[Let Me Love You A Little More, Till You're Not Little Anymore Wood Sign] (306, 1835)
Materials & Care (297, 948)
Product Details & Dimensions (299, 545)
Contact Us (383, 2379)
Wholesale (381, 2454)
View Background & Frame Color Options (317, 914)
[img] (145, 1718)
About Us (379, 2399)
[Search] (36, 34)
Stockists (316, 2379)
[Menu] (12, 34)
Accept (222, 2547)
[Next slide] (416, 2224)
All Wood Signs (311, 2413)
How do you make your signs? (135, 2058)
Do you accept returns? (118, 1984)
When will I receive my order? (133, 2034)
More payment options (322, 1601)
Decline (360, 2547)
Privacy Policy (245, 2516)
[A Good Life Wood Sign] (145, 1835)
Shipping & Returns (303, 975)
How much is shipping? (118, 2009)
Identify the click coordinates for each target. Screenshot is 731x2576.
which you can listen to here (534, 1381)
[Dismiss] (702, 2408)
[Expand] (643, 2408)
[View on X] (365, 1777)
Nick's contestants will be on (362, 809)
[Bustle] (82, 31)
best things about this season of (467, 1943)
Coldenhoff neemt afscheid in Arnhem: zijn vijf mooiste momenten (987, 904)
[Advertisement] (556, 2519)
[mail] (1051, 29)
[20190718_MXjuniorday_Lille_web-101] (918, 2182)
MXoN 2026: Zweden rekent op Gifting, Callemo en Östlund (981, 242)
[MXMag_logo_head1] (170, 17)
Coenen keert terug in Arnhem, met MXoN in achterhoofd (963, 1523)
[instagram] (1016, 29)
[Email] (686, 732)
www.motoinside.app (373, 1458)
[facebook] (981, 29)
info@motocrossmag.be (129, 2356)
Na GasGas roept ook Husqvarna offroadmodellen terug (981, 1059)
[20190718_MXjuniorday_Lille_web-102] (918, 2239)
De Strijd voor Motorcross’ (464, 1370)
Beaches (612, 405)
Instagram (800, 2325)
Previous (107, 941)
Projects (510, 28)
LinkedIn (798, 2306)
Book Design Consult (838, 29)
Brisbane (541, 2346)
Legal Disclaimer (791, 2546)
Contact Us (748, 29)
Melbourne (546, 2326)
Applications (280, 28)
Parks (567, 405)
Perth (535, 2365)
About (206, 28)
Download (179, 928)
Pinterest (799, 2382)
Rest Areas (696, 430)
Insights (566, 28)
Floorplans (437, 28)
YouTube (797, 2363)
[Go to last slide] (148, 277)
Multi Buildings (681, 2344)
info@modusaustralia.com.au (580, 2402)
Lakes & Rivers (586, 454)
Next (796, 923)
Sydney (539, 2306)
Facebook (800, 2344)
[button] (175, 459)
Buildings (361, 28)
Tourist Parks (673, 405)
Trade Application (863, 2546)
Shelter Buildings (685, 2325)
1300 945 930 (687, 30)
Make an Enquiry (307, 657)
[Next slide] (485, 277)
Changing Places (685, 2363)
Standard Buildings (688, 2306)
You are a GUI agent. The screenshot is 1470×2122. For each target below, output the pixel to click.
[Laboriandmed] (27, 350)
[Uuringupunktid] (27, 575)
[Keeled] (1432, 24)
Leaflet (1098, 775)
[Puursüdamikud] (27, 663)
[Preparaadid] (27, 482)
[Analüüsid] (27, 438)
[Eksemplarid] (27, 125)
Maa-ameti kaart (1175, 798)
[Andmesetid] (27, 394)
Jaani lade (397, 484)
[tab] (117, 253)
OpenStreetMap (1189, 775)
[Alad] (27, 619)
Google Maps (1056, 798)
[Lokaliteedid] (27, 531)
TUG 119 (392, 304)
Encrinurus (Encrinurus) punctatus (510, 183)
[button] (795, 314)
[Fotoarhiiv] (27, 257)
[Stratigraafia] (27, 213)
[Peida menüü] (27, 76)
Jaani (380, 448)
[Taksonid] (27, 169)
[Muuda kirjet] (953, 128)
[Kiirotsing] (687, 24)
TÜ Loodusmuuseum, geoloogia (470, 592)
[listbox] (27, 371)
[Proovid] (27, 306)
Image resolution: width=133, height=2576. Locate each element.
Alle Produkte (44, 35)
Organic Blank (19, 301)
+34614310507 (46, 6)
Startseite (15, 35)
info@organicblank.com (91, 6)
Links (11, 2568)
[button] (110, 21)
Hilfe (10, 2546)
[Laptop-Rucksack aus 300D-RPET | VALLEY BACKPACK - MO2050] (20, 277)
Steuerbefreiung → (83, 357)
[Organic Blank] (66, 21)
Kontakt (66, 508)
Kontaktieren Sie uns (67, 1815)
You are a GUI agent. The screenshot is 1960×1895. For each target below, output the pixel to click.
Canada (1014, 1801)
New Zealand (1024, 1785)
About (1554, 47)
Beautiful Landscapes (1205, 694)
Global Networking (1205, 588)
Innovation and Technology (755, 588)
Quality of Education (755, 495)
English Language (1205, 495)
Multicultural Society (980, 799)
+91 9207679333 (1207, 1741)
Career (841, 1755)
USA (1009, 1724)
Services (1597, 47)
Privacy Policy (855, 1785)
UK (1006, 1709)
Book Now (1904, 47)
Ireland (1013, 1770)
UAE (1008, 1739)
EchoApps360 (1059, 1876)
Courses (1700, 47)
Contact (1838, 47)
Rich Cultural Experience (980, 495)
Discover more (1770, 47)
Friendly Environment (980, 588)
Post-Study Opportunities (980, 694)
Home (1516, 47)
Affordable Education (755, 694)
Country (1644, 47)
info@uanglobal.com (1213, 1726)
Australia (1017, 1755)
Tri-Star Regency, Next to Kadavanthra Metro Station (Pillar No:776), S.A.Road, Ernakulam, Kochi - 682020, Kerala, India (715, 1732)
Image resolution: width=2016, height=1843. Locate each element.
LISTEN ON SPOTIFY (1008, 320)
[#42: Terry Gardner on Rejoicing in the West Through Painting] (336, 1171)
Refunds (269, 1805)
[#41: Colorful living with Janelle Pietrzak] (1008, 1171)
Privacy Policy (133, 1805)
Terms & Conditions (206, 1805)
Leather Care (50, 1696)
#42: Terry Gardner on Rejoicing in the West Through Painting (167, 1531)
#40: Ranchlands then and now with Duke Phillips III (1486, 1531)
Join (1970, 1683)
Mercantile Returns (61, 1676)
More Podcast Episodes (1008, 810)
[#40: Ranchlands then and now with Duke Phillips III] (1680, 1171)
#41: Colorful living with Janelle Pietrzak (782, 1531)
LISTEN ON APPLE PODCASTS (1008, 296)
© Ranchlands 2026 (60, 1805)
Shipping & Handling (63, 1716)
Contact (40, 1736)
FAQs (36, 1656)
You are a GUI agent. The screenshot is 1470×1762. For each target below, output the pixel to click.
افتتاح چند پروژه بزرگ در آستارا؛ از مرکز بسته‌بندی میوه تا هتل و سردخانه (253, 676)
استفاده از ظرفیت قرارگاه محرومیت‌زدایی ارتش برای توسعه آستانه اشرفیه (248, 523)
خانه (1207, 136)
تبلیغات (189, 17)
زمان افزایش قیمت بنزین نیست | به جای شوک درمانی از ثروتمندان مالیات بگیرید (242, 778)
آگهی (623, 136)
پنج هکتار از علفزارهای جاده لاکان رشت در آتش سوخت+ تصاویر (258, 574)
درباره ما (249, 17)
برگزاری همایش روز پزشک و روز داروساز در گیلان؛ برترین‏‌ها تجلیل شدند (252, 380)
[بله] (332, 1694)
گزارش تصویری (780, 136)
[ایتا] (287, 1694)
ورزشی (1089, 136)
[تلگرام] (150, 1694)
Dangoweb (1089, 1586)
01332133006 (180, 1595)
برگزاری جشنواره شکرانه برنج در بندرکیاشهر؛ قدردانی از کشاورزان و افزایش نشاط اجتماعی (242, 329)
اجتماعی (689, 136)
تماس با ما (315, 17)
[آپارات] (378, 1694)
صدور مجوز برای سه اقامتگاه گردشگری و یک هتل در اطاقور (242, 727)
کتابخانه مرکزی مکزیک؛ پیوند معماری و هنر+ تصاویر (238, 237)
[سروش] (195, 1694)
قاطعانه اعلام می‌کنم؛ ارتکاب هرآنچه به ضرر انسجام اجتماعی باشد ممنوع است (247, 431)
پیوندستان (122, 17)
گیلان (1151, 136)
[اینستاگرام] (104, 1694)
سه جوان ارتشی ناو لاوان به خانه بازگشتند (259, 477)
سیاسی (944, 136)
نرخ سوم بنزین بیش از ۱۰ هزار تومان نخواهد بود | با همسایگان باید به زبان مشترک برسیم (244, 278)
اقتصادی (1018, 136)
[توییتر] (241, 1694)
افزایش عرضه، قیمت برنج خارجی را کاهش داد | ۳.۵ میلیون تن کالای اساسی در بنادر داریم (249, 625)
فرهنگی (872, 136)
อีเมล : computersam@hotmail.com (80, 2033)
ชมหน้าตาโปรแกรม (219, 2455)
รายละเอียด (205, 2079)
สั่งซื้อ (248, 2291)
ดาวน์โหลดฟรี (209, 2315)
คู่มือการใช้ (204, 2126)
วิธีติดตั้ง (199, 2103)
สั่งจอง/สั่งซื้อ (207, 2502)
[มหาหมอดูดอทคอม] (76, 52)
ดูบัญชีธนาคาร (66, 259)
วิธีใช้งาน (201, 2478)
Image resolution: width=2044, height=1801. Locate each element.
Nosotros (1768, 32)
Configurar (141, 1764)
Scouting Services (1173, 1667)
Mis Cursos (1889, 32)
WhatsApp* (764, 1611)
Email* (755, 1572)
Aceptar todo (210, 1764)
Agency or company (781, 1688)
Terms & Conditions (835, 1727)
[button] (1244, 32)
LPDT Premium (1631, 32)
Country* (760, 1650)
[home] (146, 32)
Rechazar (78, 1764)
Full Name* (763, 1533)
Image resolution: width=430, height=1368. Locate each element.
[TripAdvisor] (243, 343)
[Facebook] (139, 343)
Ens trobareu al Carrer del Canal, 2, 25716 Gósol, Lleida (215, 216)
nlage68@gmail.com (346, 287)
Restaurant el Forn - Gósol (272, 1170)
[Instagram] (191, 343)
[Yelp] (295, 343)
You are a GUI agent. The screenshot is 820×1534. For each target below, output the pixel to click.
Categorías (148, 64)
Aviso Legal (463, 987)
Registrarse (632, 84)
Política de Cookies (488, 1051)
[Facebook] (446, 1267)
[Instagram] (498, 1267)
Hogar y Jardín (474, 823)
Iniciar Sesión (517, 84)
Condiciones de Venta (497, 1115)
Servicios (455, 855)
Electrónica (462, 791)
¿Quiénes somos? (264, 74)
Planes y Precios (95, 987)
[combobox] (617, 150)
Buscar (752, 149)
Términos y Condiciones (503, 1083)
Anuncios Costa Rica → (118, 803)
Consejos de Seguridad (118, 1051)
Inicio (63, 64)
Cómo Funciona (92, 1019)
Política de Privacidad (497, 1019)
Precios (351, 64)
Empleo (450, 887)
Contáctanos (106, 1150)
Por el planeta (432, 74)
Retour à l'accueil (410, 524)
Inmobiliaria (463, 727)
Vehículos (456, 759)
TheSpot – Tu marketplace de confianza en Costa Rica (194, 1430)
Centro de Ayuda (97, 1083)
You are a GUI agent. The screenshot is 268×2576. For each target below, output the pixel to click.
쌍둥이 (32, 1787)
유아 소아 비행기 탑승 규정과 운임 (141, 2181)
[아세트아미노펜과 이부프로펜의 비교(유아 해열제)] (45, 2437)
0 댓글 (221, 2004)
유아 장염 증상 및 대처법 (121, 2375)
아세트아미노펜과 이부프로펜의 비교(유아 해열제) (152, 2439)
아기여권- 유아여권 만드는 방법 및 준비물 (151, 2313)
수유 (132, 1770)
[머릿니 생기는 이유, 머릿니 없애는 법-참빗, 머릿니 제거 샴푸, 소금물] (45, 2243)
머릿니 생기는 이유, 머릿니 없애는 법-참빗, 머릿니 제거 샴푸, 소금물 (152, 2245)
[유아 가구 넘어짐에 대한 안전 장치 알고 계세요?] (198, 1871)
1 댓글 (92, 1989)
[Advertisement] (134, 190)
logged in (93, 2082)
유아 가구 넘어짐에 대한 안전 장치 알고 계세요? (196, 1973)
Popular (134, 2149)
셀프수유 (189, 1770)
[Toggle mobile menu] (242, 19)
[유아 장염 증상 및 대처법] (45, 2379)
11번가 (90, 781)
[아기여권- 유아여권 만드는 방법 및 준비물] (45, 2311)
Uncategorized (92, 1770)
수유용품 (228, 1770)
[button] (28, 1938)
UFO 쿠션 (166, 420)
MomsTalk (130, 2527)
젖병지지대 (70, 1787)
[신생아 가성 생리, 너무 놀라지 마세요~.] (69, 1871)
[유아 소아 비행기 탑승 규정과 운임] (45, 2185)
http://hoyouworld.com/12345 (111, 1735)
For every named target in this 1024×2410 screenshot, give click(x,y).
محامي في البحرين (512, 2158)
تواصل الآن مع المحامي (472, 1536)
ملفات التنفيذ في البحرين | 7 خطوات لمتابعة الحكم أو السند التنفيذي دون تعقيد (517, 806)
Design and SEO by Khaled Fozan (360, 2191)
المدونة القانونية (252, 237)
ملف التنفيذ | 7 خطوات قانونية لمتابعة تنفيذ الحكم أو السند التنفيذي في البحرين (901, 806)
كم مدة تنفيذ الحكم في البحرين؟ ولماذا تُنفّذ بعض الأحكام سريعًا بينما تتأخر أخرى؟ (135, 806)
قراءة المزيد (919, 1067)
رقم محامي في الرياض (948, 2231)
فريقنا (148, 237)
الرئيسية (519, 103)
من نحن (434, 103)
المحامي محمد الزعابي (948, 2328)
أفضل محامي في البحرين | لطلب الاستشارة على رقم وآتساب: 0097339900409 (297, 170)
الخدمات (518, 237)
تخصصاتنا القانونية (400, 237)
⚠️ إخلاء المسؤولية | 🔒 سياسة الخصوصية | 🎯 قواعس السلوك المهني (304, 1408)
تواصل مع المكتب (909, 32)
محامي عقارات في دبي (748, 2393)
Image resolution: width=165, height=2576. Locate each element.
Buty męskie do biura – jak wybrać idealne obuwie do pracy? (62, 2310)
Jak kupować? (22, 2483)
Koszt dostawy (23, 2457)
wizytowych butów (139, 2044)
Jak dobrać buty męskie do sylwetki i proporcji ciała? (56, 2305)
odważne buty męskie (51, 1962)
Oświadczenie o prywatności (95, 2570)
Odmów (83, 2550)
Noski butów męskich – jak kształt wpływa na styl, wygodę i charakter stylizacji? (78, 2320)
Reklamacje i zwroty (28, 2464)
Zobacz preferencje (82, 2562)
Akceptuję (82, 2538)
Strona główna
________________________
**Your instructions**:
Extract from the records above the lines from the one containing "[Next slide] (416, 2224)" to the one containing "[20190718_MXjuniorday_Lille_web-101] (918, 2182)", both lines included, exactly as they appear and with nothing else.

**Solution for this problem**:
[Next slide] (416, 2224)
All Wood Signs (311, 2413)
How do you make your signs? (135, 2058)
Do you accept returns? (118, 1984)
When will I receive my order? (133, 2034)
More payment options (322, 1601)
Decline (360, 2547)
Privacy Policy (245, 2516)
[A Good Life Wood Sign] (145, 1835)
Shipping & Returns (303, 975)
How much is shipping? (118, 2009)
Identify the click coordinates for each target. Screenshot is 731x2576.
which you can listen to here (534, 1381)
[Dismiss] (702, 2408)
[Expand] (643, 2408)
[View on X] (365, 1777)
Nick's contestants will be on (362, 809)
[Bustle] (82, 31)
best things about this season of (467, 1943)
Coldenhoff neemt afscheid in Arnhem: zijn vijf mooiste momenten (987, 904)
[Advertisement] (556, 2519)
[mail] (1051, 29)
[20190718_MXjuniorday_Lille_web-101] (918, 2182)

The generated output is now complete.